部屋の片づけをきっかけに人生が好転しました。
「仕事が見つかり、いい人間関係に恵まれて、結婚して子どももできて、毎日楽しくポジティブに暮らせるようになりました。『片づけには、何かある。でも、その“何か”、って、なんだろう?』とずっと考えていたのですが、それが決断力であることを、片づけを終えて晴れ晴れとするお客さまを見ながら、確信するようになりました。他人軸ではなく、自分軸で生きる。これほど幸福を感じる生き方はないと思います。社会的な評価にしがみつかず、自分らしく、自由に人生を選択する。それができるのは、自分の価値観を知っている人です」
2.心のゆとりが生まれる
片づけがうまくいくと二度と大片づけをしなくてよくなります。
「それによって生まれる時間とお金、心のゆとり。思考力や体力を、もっと大事なこと、好きなこと、がんばりたいことに使えるようになります。1日5分、探しものに費やす人と、1日5分、夢に向かって努力する人。数年後に、どれだけ差がつくでしょう?」
片づけが身につくと、無意識的に片づけられるようになり、部屋のなかはいつでも自然に片づいているようになります。ここが最終ゴールです。
3.自分を肯定し、生きるのがラクになる
片づけが苦手な人は、完璧主義ということもあるようです。片づけで完璧主義から自分を解放しましょう。

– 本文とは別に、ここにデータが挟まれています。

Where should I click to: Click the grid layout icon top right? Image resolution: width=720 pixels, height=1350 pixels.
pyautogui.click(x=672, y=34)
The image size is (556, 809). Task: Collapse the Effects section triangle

「意外に思うかもしれませんが、片づけられない人は、性格がルーズというより、完璧主義なのだと思います。何を隠そう、私自身がそうでした。心理学者のバリー・シュワルツ氏によると、人間には完璧主義者のマキシマイザー(最大化人間)と、ある程度で満足できるサティスファイザー(満足人間)の2タイプがあるのだそうです」
完璧主義者が「60点が嫌なので、だったら0点でいい」と考えるのに対して、サティスファイザーは「思い立ったが吉日!とりあえず、ちょっと片づけてみようか」と考えるタイプ。60点でも、30点分でも、何もやらないのとは雲泥の差です。
「いさぎよく、完璧を目指すことをあきらめたほうが手っ取り早いのです。欠点やマイナスの部分を受け入れる。“それでいいよ”と認めてあげる。すると生きるのが、とってもラクになります」
不要なものの管理で時間や労力を使っていると気づいたら、大片づけをするとき。大片づけが済んだら、あとはスキマ時間に片づけるだけ。毎日、片づけや収納に時間をかけるよりも、がんばらなくていい、自分に合った片づけ法がいいですね。